Teaching kids to clean up after themselves can teach them life skills and create a stress free environment for everyone.
Kids love to make a mess while being playing and being creative, and it’s good for their development to play and explore. Once they are done though, and there is a big mess left behind, that’s when things get a bit challenging. Teaching kids to clean up after themselves can be hard. There is no wrong or right way to teach them, however, it is something that needs to be taught and easier on both parent and child if you start teaching them at a young age, when they are more enthusiastic.
These are a few ways you can teach your child to clean up after themselves and form good habits.
Break it down into smaller steps
You can’t send your child off to clean on their own because the overwhelm can become consuming and all they see is stuff everywhere. When my kids were young, I used to sit in their room with a book or magazine and give them direction when they were young. I would break up individual tasks to make the process easier:
- Make your bed
- Clean bedside table and remove anything that is not essential
- Collect all rubbish and throw into the bin
- Pick up all dirty clothes and put into a laundry basket
- Hang up or fold any clothes that are not dirty
- Clean up toys and put them where they belong
Once all of those tasks were complete (and let me tell you it would take ages, and often my kids would need a drink break or a toilet break, or get distracted by a toy they hadn’t seen in a while), I would help them to dust and vacuum. I used this method every now and then until my kids were in their young teens and knew what they needed to do to keep their space clean.
Make a game of it
Some kids work better if it’s a fun environment, so make cleaning up a game. Get the whole family to put things away where they belong with some music on and throw an incentive in there if you think that will create more enthusiasm.
Create some rules
My kids were expected to put their own dishes away once they had finished eating or put blankets and cushions back to where they belonged after watching a movie, or putting one toy away before bringing out another toy. It’s the little things that can turn into big things and cause frustration with both parent and child. By creating these simple rules, I wasn’t the one who was constantly cleaning up after my kids. Please don’t get me wrong – I still have to remind my kids from time to time to pick up after themselves!

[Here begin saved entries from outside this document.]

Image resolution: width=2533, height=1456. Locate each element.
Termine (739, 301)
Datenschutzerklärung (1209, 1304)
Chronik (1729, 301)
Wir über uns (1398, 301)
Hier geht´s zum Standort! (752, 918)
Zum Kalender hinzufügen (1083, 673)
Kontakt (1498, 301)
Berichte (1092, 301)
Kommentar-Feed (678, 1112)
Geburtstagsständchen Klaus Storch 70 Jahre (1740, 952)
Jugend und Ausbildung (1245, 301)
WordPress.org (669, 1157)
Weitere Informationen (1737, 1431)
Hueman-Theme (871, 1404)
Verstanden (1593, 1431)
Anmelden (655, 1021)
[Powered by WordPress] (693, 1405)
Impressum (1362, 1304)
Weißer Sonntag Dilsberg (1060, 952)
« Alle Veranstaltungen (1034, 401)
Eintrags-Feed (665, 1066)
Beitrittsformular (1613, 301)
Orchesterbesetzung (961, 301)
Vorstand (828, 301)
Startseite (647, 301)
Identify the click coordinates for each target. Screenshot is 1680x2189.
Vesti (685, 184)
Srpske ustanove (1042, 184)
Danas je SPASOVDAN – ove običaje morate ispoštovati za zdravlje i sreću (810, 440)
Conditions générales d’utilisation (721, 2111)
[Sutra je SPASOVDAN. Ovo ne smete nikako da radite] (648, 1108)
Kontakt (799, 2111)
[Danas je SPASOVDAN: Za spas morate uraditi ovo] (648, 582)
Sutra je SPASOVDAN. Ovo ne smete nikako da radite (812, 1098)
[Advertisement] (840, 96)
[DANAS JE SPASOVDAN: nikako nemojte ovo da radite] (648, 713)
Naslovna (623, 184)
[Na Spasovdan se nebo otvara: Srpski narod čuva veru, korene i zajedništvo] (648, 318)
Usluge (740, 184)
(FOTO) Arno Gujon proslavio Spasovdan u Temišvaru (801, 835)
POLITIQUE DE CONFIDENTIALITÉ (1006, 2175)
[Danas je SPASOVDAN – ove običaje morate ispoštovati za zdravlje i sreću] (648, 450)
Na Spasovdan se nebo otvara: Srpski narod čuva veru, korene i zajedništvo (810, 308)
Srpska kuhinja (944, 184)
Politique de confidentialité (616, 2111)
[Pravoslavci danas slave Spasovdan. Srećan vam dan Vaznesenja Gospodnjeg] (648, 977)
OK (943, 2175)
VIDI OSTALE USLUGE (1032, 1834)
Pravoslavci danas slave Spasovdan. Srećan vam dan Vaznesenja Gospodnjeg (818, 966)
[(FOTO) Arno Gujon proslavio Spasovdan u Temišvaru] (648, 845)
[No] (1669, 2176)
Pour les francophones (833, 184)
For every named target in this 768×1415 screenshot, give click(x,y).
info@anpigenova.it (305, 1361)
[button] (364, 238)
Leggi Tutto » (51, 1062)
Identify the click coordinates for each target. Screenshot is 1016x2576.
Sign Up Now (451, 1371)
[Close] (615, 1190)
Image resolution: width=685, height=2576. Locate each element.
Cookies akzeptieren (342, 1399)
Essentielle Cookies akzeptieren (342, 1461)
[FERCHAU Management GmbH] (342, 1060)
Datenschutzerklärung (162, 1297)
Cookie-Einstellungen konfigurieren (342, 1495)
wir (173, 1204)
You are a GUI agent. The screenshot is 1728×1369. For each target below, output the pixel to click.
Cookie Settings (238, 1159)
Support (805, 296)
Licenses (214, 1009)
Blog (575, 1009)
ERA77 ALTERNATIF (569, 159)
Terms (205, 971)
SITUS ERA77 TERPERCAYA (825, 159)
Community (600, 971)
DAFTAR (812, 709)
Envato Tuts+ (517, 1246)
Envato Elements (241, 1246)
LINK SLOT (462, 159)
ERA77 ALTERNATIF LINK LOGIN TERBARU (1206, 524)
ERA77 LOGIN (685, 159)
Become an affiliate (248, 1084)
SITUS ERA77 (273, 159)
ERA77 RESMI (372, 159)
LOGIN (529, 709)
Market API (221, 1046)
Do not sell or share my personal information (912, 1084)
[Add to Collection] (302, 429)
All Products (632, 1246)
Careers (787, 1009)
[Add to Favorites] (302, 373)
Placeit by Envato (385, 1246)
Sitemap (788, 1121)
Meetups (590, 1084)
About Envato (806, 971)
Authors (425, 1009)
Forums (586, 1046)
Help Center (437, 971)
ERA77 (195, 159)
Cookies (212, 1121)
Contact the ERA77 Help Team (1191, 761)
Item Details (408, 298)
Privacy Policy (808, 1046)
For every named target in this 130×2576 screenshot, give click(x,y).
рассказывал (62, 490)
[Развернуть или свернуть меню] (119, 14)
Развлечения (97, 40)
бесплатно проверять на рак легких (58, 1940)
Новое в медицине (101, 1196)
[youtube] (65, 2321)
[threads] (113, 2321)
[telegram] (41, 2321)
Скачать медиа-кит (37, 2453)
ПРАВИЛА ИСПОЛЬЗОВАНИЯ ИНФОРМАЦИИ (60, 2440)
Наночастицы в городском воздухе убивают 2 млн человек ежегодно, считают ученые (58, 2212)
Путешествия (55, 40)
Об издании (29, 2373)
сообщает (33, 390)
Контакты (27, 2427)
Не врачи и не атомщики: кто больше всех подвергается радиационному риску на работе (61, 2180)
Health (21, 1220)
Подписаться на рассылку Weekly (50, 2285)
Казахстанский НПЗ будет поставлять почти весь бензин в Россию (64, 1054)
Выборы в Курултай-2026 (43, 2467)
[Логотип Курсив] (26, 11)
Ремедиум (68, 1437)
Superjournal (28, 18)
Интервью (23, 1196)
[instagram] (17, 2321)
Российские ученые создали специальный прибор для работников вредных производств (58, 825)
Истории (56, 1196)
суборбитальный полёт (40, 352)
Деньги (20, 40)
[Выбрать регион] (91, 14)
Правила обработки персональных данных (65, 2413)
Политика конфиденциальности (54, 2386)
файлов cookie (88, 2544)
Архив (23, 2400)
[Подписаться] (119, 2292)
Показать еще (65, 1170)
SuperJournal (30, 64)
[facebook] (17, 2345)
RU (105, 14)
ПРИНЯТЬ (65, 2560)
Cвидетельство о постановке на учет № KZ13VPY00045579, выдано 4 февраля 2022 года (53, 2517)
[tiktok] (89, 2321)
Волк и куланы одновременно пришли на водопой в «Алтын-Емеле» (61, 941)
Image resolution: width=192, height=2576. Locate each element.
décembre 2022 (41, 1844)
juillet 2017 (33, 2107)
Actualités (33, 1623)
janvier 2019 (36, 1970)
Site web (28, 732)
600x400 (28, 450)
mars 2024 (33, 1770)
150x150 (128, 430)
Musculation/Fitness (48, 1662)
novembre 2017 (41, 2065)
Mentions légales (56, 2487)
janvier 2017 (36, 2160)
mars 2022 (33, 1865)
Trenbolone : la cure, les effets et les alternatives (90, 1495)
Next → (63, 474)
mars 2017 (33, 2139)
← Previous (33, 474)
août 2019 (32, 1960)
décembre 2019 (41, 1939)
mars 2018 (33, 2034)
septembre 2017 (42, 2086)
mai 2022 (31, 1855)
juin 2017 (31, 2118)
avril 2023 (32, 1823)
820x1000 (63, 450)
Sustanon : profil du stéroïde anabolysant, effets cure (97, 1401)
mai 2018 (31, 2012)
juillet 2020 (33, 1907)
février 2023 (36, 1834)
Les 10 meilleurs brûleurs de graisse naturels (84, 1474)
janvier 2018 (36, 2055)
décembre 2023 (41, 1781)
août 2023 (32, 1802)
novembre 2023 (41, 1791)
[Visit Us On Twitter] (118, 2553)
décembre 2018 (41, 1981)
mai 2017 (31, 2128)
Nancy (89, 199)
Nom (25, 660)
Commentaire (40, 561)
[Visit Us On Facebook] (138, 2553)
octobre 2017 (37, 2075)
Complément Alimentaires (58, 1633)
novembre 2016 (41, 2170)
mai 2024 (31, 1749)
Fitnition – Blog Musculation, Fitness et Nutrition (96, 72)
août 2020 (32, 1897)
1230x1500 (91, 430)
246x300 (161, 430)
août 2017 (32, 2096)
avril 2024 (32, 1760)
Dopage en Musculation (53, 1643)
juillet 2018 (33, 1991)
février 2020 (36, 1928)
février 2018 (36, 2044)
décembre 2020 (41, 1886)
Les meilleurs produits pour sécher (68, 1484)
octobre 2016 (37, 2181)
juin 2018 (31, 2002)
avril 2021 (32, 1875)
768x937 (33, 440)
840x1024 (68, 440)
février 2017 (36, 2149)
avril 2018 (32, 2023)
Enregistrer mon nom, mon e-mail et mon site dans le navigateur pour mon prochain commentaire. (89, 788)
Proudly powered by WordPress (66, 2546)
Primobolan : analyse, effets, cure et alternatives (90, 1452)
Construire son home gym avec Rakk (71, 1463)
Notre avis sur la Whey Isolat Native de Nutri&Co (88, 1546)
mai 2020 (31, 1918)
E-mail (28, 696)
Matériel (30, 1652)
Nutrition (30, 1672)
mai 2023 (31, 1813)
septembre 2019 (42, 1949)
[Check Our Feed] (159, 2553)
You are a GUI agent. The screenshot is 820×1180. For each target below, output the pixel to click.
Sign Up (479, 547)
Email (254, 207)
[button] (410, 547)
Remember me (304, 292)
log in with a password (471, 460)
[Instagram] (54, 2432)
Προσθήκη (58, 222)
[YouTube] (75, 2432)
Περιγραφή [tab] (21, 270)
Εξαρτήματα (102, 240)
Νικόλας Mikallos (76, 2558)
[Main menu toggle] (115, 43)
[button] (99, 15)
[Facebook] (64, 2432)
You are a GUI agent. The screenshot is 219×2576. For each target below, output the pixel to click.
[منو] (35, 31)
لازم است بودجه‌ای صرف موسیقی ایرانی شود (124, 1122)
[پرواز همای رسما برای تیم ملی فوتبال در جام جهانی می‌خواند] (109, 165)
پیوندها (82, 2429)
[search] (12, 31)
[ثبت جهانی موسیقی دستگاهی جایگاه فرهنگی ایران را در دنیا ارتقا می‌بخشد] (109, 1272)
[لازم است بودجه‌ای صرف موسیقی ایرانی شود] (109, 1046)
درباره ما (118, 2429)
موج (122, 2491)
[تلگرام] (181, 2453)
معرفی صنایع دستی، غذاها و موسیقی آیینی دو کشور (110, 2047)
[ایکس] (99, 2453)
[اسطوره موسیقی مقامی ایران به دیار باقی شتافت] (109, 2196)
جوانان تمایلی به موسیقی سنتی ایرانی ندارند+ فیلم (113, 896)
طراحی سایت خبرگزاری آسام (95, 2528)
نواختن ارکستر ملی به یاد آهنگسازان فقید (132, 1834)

Explain why keeping things clean is hygienic
Explaining to your kids that keeping your house and bedroom clean is hygienic and when you leave clothes, food or things lying around for too long, bugs and insects can create nests and homes. A clean space can also be good for overall health, letting dust build up of dust and mess can trigger kids with allergies. Make your kids an all natural cleaning spray they can use, so you don’t have to be worried about them coming into contact with chemicals.
Have a home for everything
If your child knows where certain things go, in their bedrooms and throughout the house, it will make it easier for them to clean up after themselves. If they don’t know where things go, they won’t put in the effort. Have clear places for things, use storage tubs and label them if you want to.
Be a good example
You can’t expect your kids to clean up after themselves if you don’t. If your kids see you doing things, like cleaning up after yourself, or putting things away, they will follow your lead. If they see these things from a young age, it will become easier to make this a part of their everyday living.
Age appropriate chores
Have age appropriate chores for your kids. Chores teach your kids important life skills, teaches them to take responsibility and good work ethic. Keeping the chores age appropriate won’t overwhelm them. You can use routine charts for young kids to help them along daily so they can stay on track.